Saved data entries
┄┄┄┄┄┄
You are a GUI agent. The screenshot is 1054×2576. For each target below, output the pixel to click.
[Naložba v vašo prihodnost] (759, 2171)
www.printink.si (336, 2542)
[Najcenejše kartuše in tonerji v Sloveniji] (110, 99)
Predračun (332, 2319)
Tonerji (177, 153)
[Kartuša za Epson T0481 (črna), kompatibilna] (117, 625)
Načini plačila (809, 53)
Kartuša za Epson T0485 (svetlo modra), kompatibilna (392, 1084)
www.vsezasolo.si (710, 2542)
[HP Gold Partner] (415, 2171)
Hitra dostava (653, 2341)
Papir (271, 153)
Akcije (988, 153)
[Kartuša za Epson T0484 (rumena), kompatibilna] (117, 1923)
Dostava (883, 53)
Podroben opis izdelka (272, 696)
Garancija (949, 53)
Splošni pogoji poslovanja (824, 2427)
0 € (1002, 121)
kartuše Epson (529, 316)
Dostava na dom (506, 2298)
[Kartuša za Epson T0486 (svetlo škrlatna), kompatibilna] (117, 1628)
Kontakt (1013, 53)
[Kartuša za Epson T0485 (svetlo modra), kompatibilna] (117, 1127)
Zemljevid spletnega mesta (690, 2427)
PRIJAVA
┄┄┄┄┄┄
• **AIM OF THE TASK**: Word for word, restate the entries from the first line to the line that has "Tonerji (177, 153)", both included, and nothing else.

• **PROBLEM SOLUTION**:
You are a GUI agent. The screenshot is 1054×2576. For each target below, output the pixel to click.
[Naložba v vašo prihodnost] (759, 2171)
www.printink.si (336, 2542)
[Najcenejše kartuše in tonerji v Sloveniji] (110, 99)
Predračun (332, 2319)
Tonerji (177, 153)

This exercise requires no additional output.